In court proceedings, you can suggest a subpoena from the company, but there may be a lot of red tape to go through for it- and it really depends on the weight of the matter and the overall objective, which could be to single in on the person(s) who are involved in the sabotage of a writer or when safety for the journalist is a concerned.

I’ve worked with phenomenal sites in the past, which have taken the extra step in providing and sharing this information with me, so that I could track down and nail the stalker and the persons who were sending anonymous emails to companies I was affiliated with and making disparaging comments that weren’t from real readers or a legitimate source. It was important for me to know and have this information and I was happy to be with sites, which felt the same way.

Currently there are more sophisticated programs underway, which will offer an even more of birds eye view into this information, as it’s collected by the tracking systems. Once these programs become available, I am sure that we’ll be able to crack down on the amount of people who troll- not to reveal their identity for the purpose of violating their right the be anon- but if they are posing a real threat, it will be information that will be easily obtainable, no matter what your right is.

While January is Stalker Awareness Month, it remains a topic of discussion with me weekly, between working with and helping companies and individuals uncover the identity of someone who may just be a troll, with malicious intent, rather than a reader with a genuine interest for the content.

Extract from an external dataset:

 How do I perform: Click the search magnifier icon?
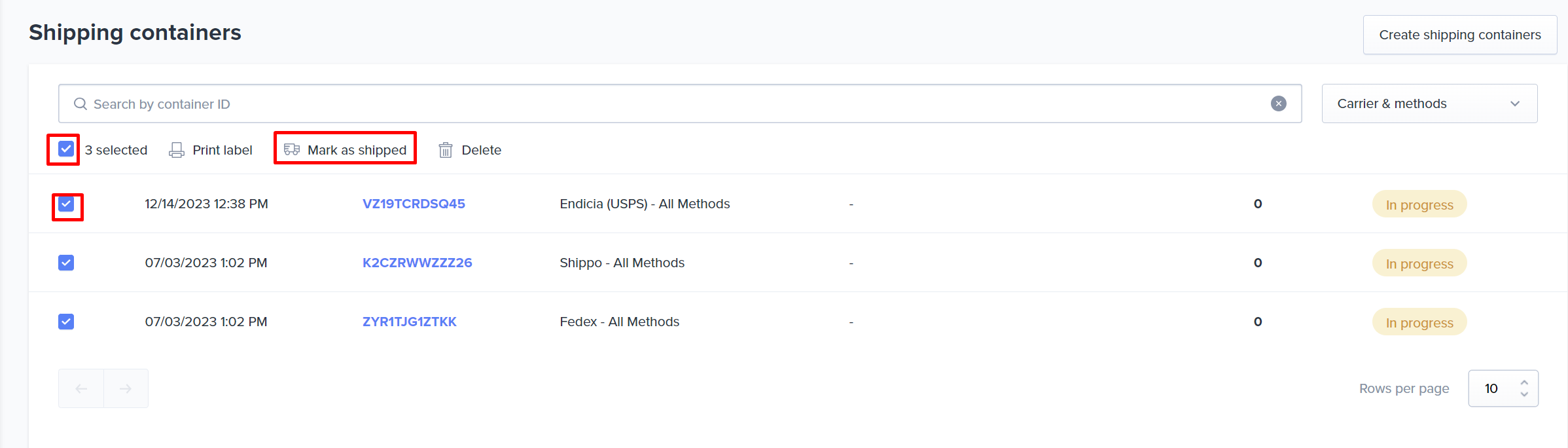(x=80, y=104)
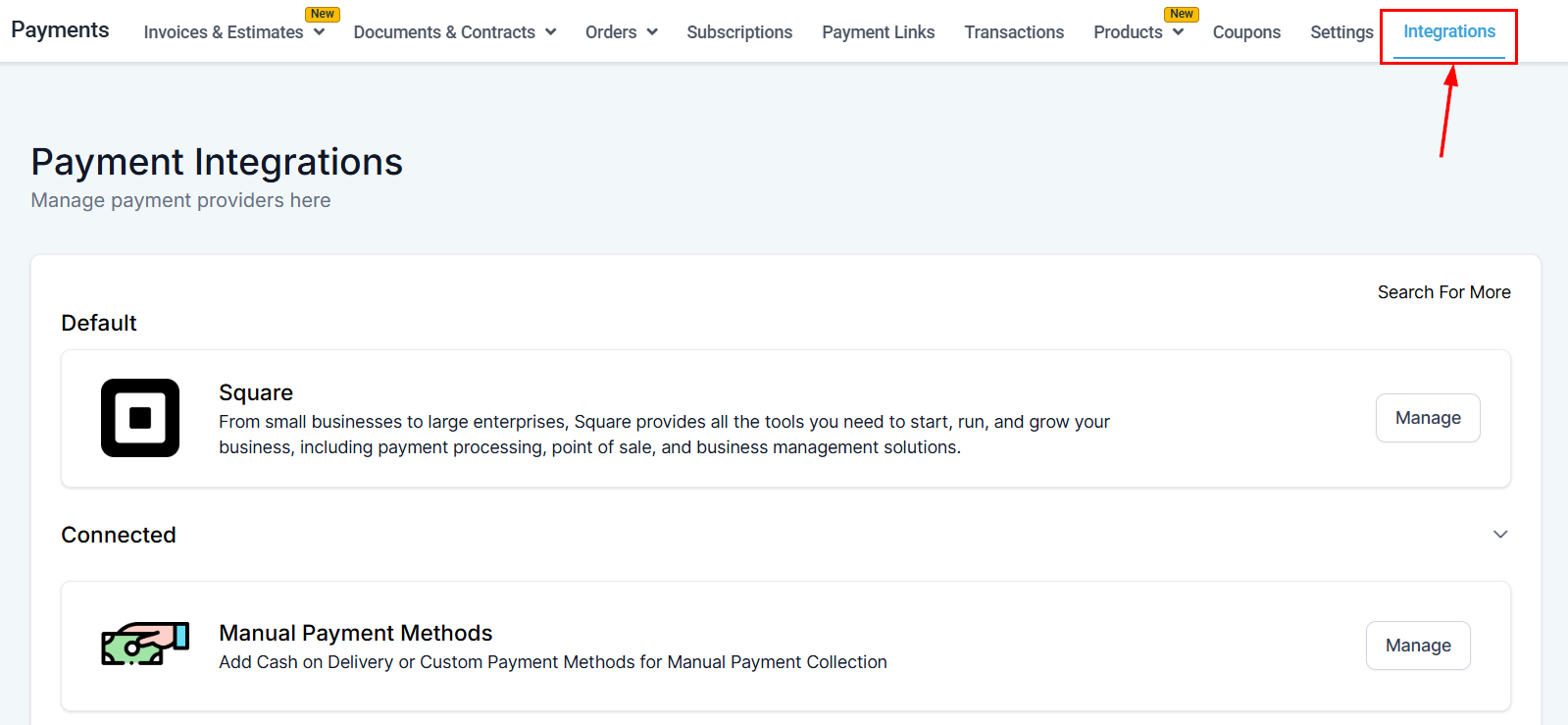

It is important to me because I realize the damage that can come from a stalker, a troll and someone with the desire to surf the net for targets to destroy credibility, humiliate, discredit as a professional, seek revenge and retaliation on and ultimately to compromise their position in business.

I would encourage businesses and in individuals who are running their own businesses, whether its from home or an office, to seek proper firewall protection, utilize proper security features, invest in a tracking software and solicit the help from professionals who are experienced with dealing with cyber stalkers and bullies. It has been my saving grace.